O problema
Repita, sem alterar nada, o trecho do texto sobre maternidade que começa em "Nos 15 dias" e vai até "decretou o patriarcado.".

--- Texto do documento ---

Meu primeiro filho tinha seis meses quando meu marido achou que devíamos viajar, só eu e ele. Eu estava tomada por aquele menino, tão desejado, que tinha saído das minhas entranhas. Estava tão tomada que me sentia uma nova pessoa, a quem eu precisava ser apresentada novamente, apesar dos meus mais de 30 anos de convivência comigo. Se pensar em ficar longe daquele bebê me dava algum pânico, pensar em ficar um pouco longe dele, só comigo, me dava também algum alívio. E o convite era para passarmos 15 dias em Paris, o que facilitou muito a decisão. E lá fomos nós, no dia 25 de dezembro, eu com a dor de ficar longe do meu bebê na primeira virada de ano dele, a qual ele passaria dormindo sem saber ainda que os anos viram. A questão, eu sabia, era minha. Sempre foi só minha.
Nos 15 dias que ficamos em Paris recebi vídeos dos meus pais, que ficaram com meu filho, mostrando a primeira engatinhada dele. Teve vídeo também de um novo dente. E a cada vídeo eu era atravessada pela pergunta “o que estou fazendo aqui?”, ao que eu prontamente respondia: “estou exercendo a minha individualidade”. Por mais que me doesse a distância, saber que eu lutava por me manter um indivíduo me fazia um bem danado. E chegamos ao último dia de viagem, meu coração apertado com a certeza de que o avião cairia e eu nunca mais veria meu filho tão desejado e amado. Porque mães não exercem a individualidade impunemente, assim decretou o patriarcado.
O avião não caiu e ver meu filho de novo, feliz cuidado pelos avós, teve um gosto diferente. Não era só ele que eu abraçava nessa volta. Aquele abraço era também para mim. Eu tinha conseguido.
Quando ele tinha um ano e pouquinho, eu já grávida do segundo, uma barriga do tamanho de quinze meses de gestação, me separei de novo do meu filho mais velho, por uns dez dias. De novo, no último dia de viagem, tive a certeza de que o avião cairia. E de novo quando viajei com minha família de origem, pai, mãe, irmão e irmã, deixando meus dois filhos com o pai. E a cada volta, a cada abraço, eu me abraçava de novo.
Eu sou mãe, sim. Eu amo essas criaturas mais do que qualquer outra criatura que exista, tenha existido ou vá existir sobre a Terra, mas eu sou também um ser, uma mulher. E também me amo muito. E ficar longe deles, de vez em quando, quando posso, é oferecer a eles uma mãe melhor, mais satisfeita.

--- Material ---

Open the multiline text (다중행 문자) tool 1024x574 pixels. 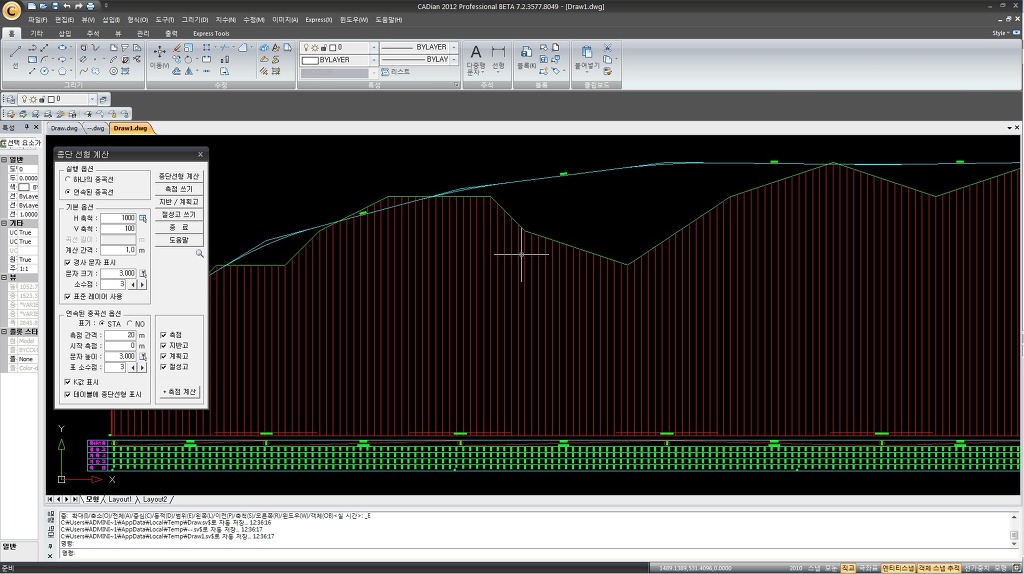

---

Resposta à tarefa
Nos 15 dias que ficamos em Paris recebi vídeos dos meus pais, que ficaram com meu filho, mostrando a primeira engatinhada dele. Teve vídeo também de um novo dente. E a cada vídeo eu era atravessada pela pergunta “o que estou fazendo aqui?”, ao que eu prontamente respondia: “estou exercendo a minha individualidade”. Por mais que me doesse a distância, saber que eu lutava por me manter um indivíduo me fazia um bem danado. E chegamos ao último dia de viagem, meu coração apertado com a certeza de que o avião cairia e eu nunca mais veria meu filho tão desejado e amado. Porque mães não exercem a individualidade impunemente, assim decretou o patriarcado.